The approach reflects the community’s needs in several ways. By acknowledging that large gatherings may be taking place — something that is being blamed for a resurgence of cases in New York City’s Orthodox communities right now — the project aims to open the door for public participation.

“It’s very important that if someone says I was simcha dancing and heavily breathing on someone without a mask, that you don’t go oh, my God, but say, then I think it would be really good for you to isolate until you can test and get some results,” Treece said.

And by not even recording the names of confirmed COVID cases in the community and keeping all personal information within a small group of trained volunteers from within the Orthodox community, the project is meant to stop the spread of COVID in a community whose trust in the health department and other government agencies can be particularly fraught. Volunteers who make calls to those who have had contact with people with COVID sign non-disclosure agreements and identify themselves with volunteer identification numbers rather than names.

“Parts of the Orthodox community that are very insular and have a very vivid memory of the Holocaust sense any government surveillance as a precursor to rounding people up,” Treece said. “There are concerns about government interference, what is the end goal and is this some sort of precursor to shutting down our way of life.”

The project is not sharing information with local health departments. But it has received approbations from the state health department as well as local departments in Skokie, a Chicago suburb with a large Orthodox community, and in Cook County. The local rabbinical association also praised the project in a letter, calling it a resource for local rabbis and synagogues.

Rabbi Dr. Aaron Glatt, the chief of infectious diseases and hospital epidemiologist at Mount Sinai South Nassau on New York’s Long Island and an assistant rabbi at the Young Israel of Woodmere, a large Orthodox synagogue, said community-based efforts are useful in encouraging people to follow medical guidelines.

Any community projects that stimulate people to follow the recommendations would be very helpful,” Glatt wrote in an email. “This includes community tracing pilots, local shuls keeping track of cases in their membership, and removing the stigma of being positive or exposed.”

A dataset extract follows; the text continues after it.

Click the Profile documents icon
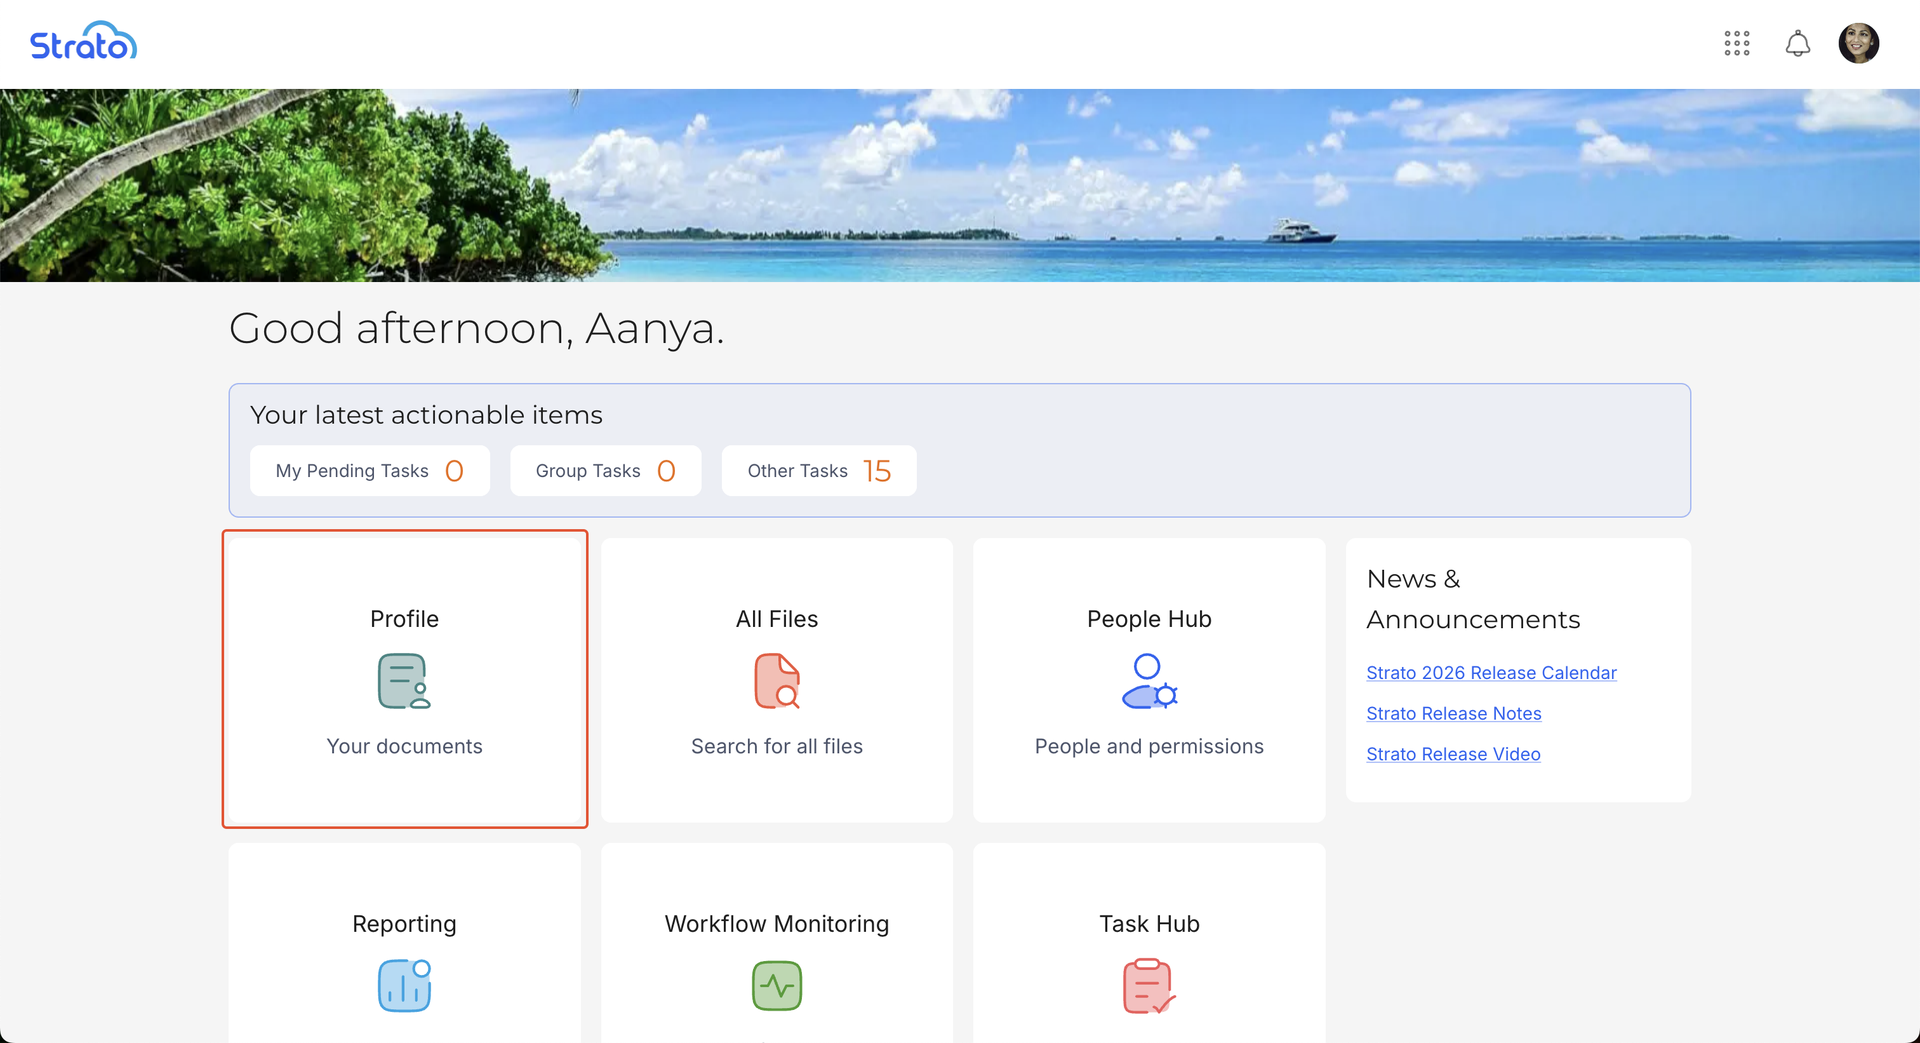This screenshot has width=1920, height=1043. tap(404, 681)
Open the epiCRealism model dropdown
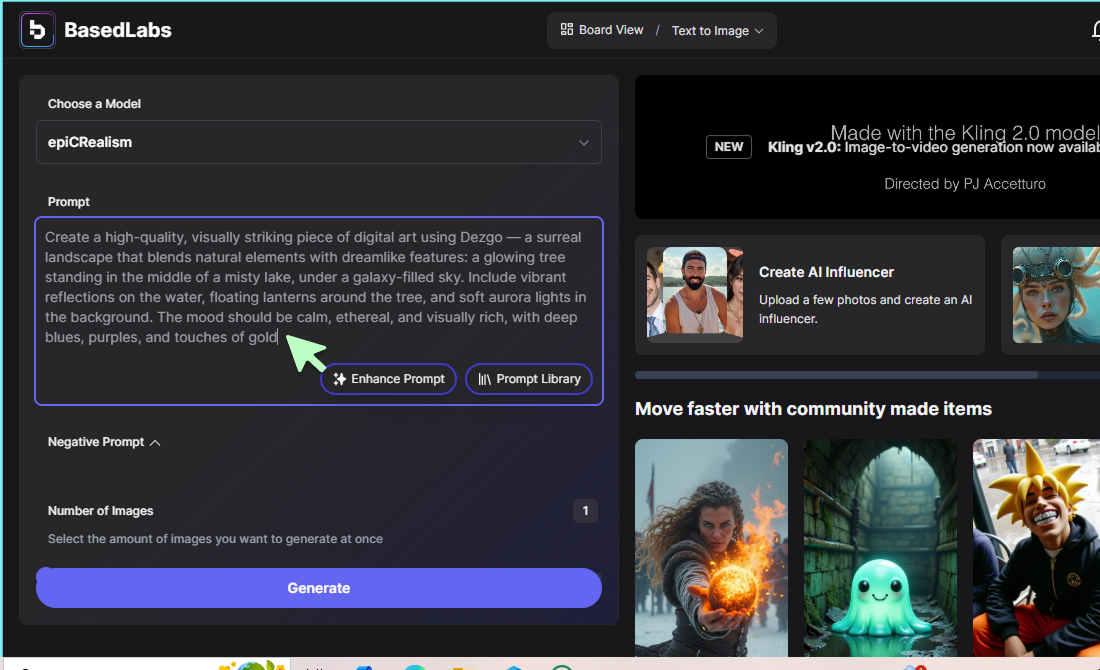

Much like Orthodox communities in New York and in Israel, Chicago’s Orthodox community was hit particularly hard at the beginning of the pandemic. The Zip code for West Ridge, a neighborhood that is home to a large Orthodox community, had the highest number of COVID cases in the state of Illinois in April, according to the local outlet Block Club Chicago.

As the pandemic wears on, Treece hopes the project can help prevent new outbreaks within her community and encourage people not to let down their guards on behaviors like mask wearing and social distancing.

“We were hit really hard and I think that’s made us relatively vigilant now,” Treece said. “But I think there are going to be cycles where everyone has quarantine fatigue.”